Born in Lombardy in 1933, Manzoni began his career as an artist in 1956. He would go on to produce a rich and innovative body of work before his career was cut short just seven years later by his sudden death from a heart attack at the age of 29. A self-taught painter, Manzoni exhibited his work for the first time as part of the Mostra d’Arte Contemporanea in 1956, organized at the Castello Sforzesco of Soncino on the occasion of the local market fair, where he presented two works, including ‘Domani chi sa (Tomorrow who knows)’ (1956). On view in Basel, this work reveals the extraordinary inventiveness of Manzoni’s approach from the very beginning, with the painting created by stamping keys dipped in paint over a dynamic, gestural abstract background. Manzoni’s lack of formal education in the fine arts left him free to develop an entirely original artistic identity, unencumbered by received ideas or accepted conventions. Immersing himself in the melting pot of the Milanese art scene, he encountered work by artists including Enrico Baj, Roberto Crippa, Sergio Dangelo, Gianni Dova, Ettore Sordini, and Angelo Verga. He approached his influences with irreverence, playfully combining elements of Art Informel, Surrealism, Dada and the historical avant-garde into a new pictorial language that was wholly his own.
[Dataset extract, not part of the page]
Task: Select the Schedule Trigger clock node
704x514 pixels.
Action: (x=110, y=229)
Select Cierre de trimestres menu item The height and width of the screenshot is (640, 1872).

Manzoni quickly found himself embedded within a sprawling international network of artists, including Lucio Fontana—who became both a friend and a mentor to the younger artist—and Alberto Burri. He briefly emerged as a key member of Arte Nucleare, with his work strongly influenced by the movement’s interest in the psychoanalytical theories of Carl Jung. His writings from this period—Manzoni composed no fewer than nine manifestos between December 1956 and December 1957—are also characterized by Jungian rhetoric, conceiving of art as aligned with the unconscious and the mythical. The exhibition showcases a selection of paintings, including ‘Milano et mitologia (Milan and Mythology)’ (1956) and ‘Arrivano cantando (They come singing)’ (1957), the latter of which is exhibited publicly for the first time since 1971. Populated by a surreal cast of anthropomorphic apparitions (often referred to as ‘extraterrestrials’) that float against abstract backgrounds or are partially obscured by splashes of enamel, these paintings show Manzoni exploring ideas of alienation, repetition and prefiguration. These signs recur throughout Manzoni’s work from this period, forming part of a heavily abstracted figurative iconography that begins to gesture towards the artist’s already ambiguous relationship with the idea of the image. A highlight of the exhibition is the science fiction-inspired ‘L’invincibile Jean (The Invincible Jean)’ (1957), in which this iconography evolves into a skeletal humanoid silhouette, daubed onto the canvas using thick streaks of tar.

Common to all the works on view in Basel is an intense focus on materiality. Believing that art should express the primordial aspects of human existence, Manzoni realized that it was necessary to develop a new formal language. He committed himself to the reinvention of painting, exploring a range of experimental techniques in his pursuit of such ‘primal images’. Dispensing with figuration altogether in the pursuit of an ‘inner image’ of the unconscious, the completely abstract, pitch-black landscapes of the tar paintings both anticipate and provide a counterpoint to the radically reduced, monochromatic surfaces of the ‘Achromes’ that were soon to follow. With the ‘Achromes’, Manzoni obviated colour and eliminated traditional materials from his practice, launching a total rejection of art as a form of representation or expression—a radical moment of transition that could only have been reached through his earlier experimentation.